** SOURCE MATERIAL **

'''

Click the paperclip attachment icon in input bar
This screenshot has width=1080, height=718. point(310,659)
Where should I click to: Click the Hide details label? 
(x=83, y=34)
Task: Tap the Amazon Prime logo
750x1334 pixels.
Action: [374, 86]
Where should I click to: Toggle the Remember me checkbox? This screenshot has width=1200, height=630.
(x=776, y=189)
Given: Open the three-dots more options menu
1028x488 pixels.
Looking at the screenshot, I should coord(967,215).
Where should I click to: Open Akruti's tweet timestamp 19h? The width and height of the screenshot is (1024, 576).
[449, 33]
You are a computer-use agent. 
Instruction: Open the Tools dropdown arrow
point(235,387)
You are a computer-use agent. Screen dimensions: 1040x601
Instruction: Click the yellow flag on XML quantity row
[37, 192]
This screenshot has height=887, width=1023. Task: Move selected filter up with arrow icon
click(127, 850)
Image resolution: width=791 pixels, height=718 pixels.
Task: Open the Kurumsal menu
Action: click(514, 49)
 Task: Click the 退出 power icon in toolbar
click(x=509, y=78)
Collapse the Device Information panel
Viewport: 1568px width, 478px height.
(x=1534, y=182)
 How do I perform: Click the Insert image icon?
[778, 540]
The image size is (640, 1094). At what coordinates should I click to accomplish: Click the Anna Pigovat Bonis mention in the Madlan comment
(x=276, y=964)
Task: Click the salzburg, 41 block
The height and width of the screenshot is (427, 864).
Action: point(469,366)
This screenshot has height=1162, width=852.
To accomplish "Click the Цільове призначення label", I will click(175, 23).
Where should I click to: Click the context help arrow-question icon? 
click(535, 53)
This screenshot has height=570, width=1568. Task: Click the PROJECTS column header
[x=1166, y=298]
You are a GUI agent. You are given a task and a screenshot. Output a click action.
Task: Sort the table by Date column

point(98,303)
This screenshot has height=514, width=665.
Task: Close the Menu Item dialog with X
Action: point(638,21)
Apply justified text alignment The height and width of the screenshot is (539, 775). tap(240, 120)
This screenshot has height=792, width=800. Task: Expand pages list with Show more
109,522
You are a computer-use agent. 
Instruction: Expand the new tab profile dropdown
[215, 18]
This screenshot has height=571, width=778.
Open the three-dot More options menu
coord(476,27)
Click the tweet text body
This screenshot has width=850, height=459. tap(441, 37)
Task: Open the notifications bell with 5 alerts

'''

** INSTRUCTIONS TO FOLLOW **
Copy the lines above word for word.

** FULL RESPONSE **
Click the paperclip attachment icon in input bar
This screenshot has width=1080, height=718. point(310,659)
Where should I click to: Click the Hide details label? 
(x=83, y=34)
Task: Tap the Amazon Prime logo
750x1334 pixels.
Action: [374, 86]
Where should I click to: Toggle the Remember me checkbox? This screenshot has width=1200, height=630.
(x=776, y=189)
Given: Open the three-dots more options menu
1028x488 pixels.
Looking at the screenshot, I should coord(967,215).
Where should I click to: Open Akruti's tweet timestamp 19h? The width and height of the screenshot is (1024, 576).
[449, 33]
You are a computer-use agent. 
Instruction: Open the Tools dropdown arrow
point(235,387)
You are a computer-use agent. Screen dimensions: 1040x601
Instruction: Click the yellow flag on XML quantity row
[37, 192]
This screenshot has height=887, width=1023. Task: Move selected filter up with arrow icon
click(127, 850)
Image resolution: width=791 pixels, height=718 pixels.
Task: Open the Kurumsal menu
Action: click(514, 49)
 Task: Click the 退出 power icon in toolbar
click(x=509, y=78)
Collapse the Device Information panel
Viewport: 1568px width, 478px height.
(x=1534, y=182)
 How do I perform: Click the Insert image icon?
[778, 540]
The image size is (640, 1094). At what coordinates should I click to accomplish: Click the Anna Pigovat Bonis mention in the Madlan comment
(x=276, y=964)
Task: Click the salzburg, 41 block
The height and width of the screenshot is (427, 864).
Action: point(469,366)
This screenshot has height=1162, width=852.
To accomplish "Click the Цільове призначення label", I will click(175, 23).
Where should I click to: Click the context help arrow-question icon? 
click(535, 53)
This screenshot has height=570, width=1568. Task: Click the PROJECTS column header
[x=1166, y=298]
You are a GUI agent. You are given a task and a screenshot. Output a click action.
Task: Sort the table by Date column

point(98,303)
This screenshot has height=514, width=665.
Task: Close the Menu Item dialog with X
Action: point(638,21)
Apply justified text alignment The height and width of the screenshot is (539, 775). tap(240, 120)
This screenshot has height=792, width=800. Task: Expand pages list with Show more
109,522
You are a computer-use agent. 
Instruction: Expand the new tab profile dropdown
[215, 18]
This screenshot has height=571, width=778.
Open the three-dot More options menu
coord(476,27)
Click the tweet text body
This screenshot has width=850, height=459. tap(441, 37)
Task: Open the notifications bell with 5 alerts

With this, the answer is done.